#### GOAL
Swap "height" for "length" throughout the rows below and write every row out again with nothing else changed. Leave the pictures out of your answer.

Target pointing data
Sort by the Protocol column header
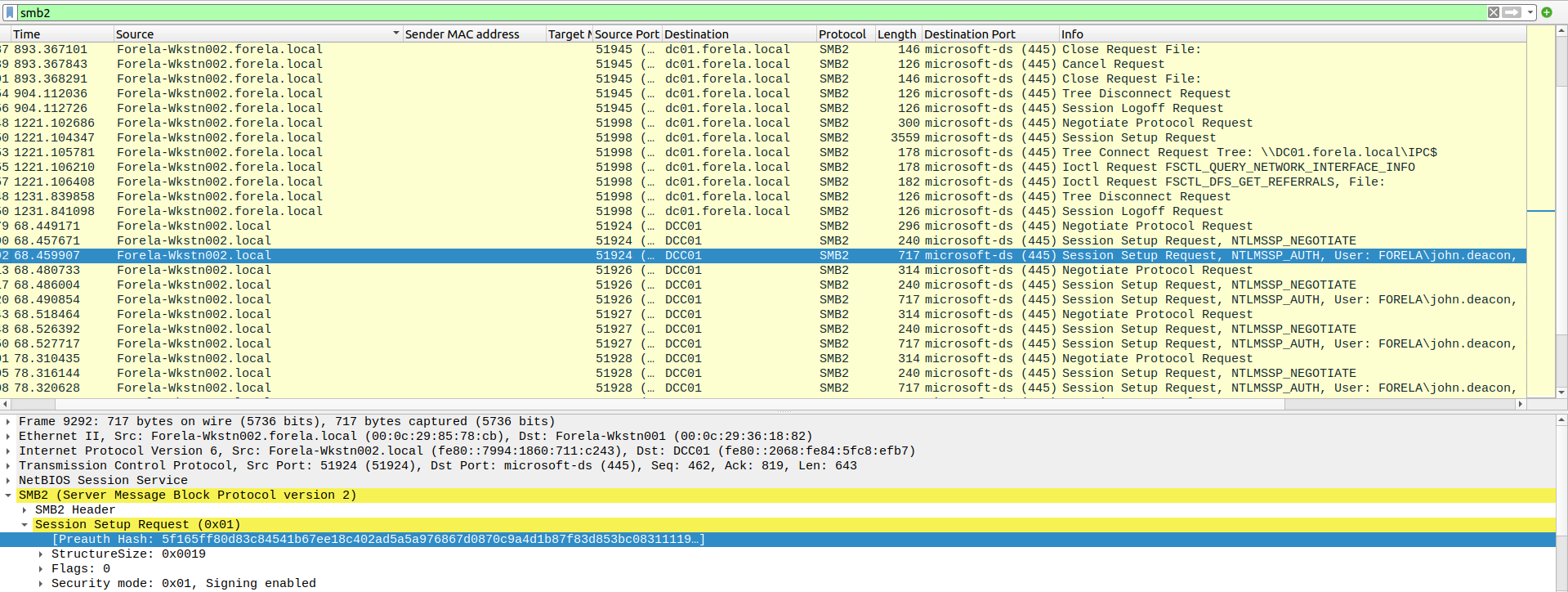842,34
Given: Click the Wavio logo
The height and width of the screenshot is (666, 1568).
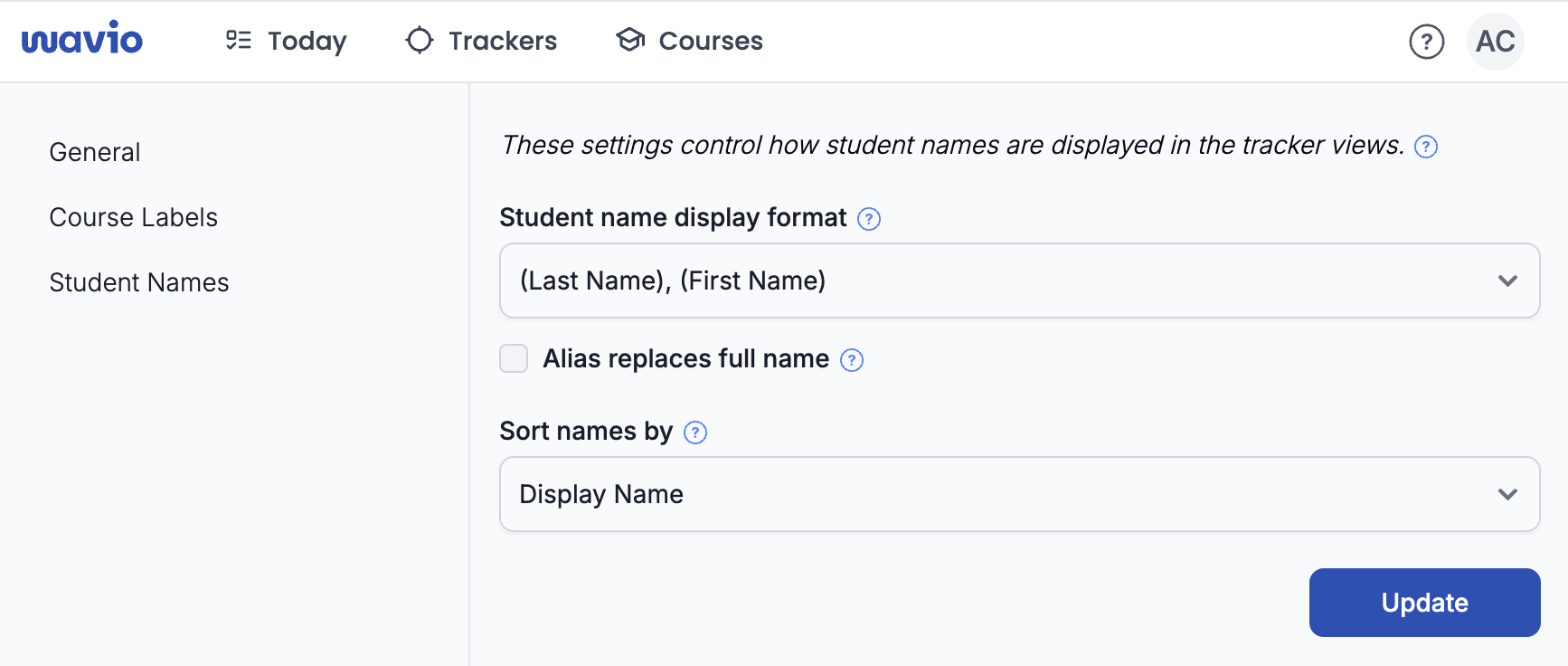Looking at the screenshot, I should 82,40.
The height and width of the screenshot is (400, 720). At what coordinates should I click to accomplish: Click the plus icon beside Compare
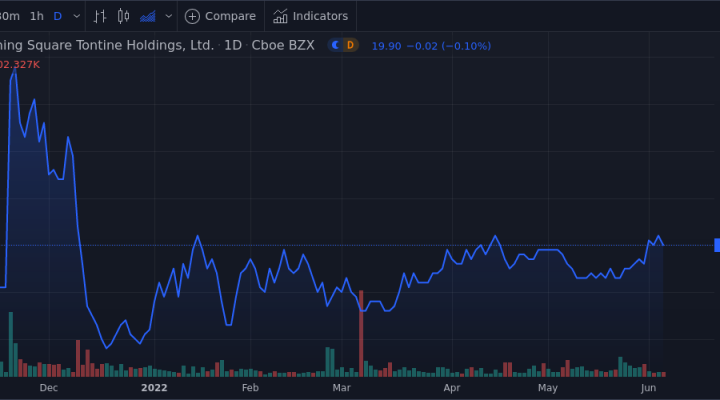click(x=192, y=16)
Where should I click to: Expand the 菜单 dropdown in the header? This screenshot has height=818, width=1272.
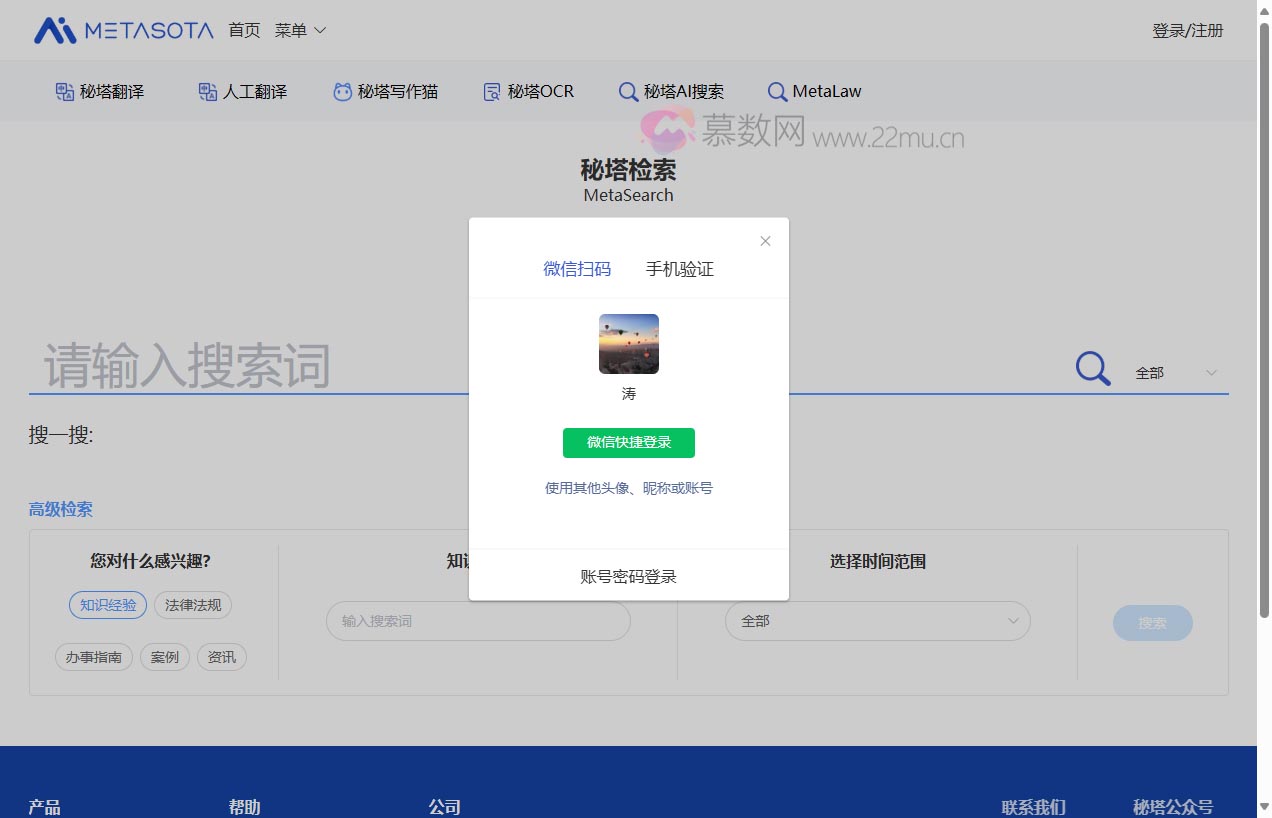click(x=299, y=31)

#### EXPECTED ANSWER
Sort by the Protocol column header
842,34
Given: Click the Wavio logo
The length and width of the screenshot is (666, 1568).
Looking at the screenshot, I should 82,40.
The length and width of the screenshot is (400, 720). At what coordinates should I click to accomplish: Click the plus icon beside Compare
click(x=192, y=16)
Where should I click to: Expand the 菜单 dropdown in the header? This screenshot has length=818, width=1272.
click(x=299, y=31)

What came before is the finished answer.